**Your task**
Without adding or dropping anything, copy the entries below.

*** Exercise input ***

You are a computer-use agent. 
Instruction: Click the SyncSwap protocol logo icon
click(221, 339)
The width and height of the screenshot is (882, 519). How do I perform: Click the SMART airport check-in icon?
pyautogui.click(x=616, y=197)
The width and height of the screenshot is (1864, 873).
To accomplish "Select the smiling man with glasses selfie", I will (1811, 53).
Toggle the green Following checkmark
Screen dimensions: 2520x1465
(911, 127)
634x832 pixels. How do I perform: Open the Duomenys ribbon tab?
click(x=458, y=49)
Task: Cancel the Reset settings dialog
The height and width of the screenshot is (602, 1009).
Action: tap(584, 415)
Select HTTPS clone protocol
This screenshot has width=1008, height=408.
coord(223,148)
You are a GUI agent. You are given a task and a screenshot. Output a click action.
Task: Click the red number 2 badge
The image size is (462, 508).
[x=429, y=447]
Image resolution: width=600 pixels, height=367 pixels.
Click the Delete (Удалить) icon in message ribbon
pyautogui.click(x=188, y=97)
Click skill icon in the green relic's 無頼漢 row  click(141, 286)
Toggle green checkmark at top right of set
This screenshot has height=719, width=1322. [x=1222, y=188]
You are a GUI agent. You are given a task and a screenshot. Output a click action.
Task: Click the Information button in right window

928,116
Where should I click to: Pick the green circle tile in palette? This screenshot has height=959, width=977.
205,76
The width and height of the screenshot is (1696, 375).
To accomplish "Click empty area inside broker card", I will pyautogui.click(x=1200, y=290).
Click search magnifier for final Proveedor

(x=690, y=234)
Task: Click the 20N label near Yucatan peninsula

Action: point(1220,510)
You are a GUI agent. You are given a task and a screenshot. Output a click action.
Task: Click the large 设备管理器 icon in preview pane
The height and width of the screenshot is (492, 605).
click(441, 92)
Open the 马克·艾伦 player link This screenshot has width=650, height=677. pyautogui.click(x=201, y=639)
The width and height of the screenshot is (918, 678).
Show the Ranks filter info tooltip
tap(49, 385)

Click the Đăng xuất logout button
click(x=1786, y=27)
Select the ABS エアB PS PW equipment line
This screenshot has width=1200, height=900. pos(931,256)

***

**Answer to the exercise**
You are a computer-use agent. 
Instruction: Click the SyncSwap protocol logo icon
click(221, 339)
The width and height of the screenshot is (882, 519). How do I perform: Click the SMART airport check-in icon?
pyautogui.click(x=616, y=197)
The width and height of the screenshot is (1864, 873).
To accomplish "Select the smiling man with glasses selfie", I will (1811, 53).
Toggle the green Following checkmark
Screen dimensions: 2520x1465
(911, 127)
634x832 pixels. How do I perform: Open the Duomenys ribbon tab?
click(x=458, y=49)
Task: Cancel the Reset settings dialog
The height and width of the screenshot is (602, 1009).
Action: tap(584, 415)
Select HTTPS clone protocol
This screenshot has width=1008, height=408.
coord(223,148)
You are a GUI agent. You are given a task and a screenshot. Output a click action.
Task: Click the red number 2 badge
The image size is (462, 508).
[x=429, y=447]
Image resolution: width=600 pixels, height=367 pixels.
Click the Delete (Удалить) icon in message ribbon
pyautogui.click(x=188, y=97)
Click skill icon in the green relic's 無頼漢 row  click(141, 286)
Toggle green checkmark at top right of set
This screenshot has height=719, width=1322. [x=1222, y=188]
You are a GUI agent. You are given a task and a screenshot. Output a click action.
Task: Click the Information button in right window

928,116
Where should I click to: Pick the green circle tile in palette? This screenshot has height=959, width=977.
205,76
The width and height of the screenshot is (1696, 375).
To accomplish "Click empty area inside broker card", I will pyautogui.click(x=1200, y=290).
Click search magnifier for final Proveedor

(x=690, y=234)
Task: Click the 20N label near Yucatan peninsula

Action: point(1220,510)
You are a GUI agent. You are given a task and a screenshot. Output a click action.
Task: Click the large 设备管理器 icon in preview pane
The height and width of the screenshot is (492, 605).
click(441, 92)
Open the 马克·艾伦 player link This screenshot has width=650, height=677. pyautogui.click(x=201, y=639)
The width and height of the screenshot is (918, 678).
Show the Ranks filter info tooltip
tap(49, 385)

Click the Đăng xuất logout button
click(x=1786, y=27)
Select the ABS エアB PS PW equipment line
This screenshot has width=1200, height=900. pos(931,256)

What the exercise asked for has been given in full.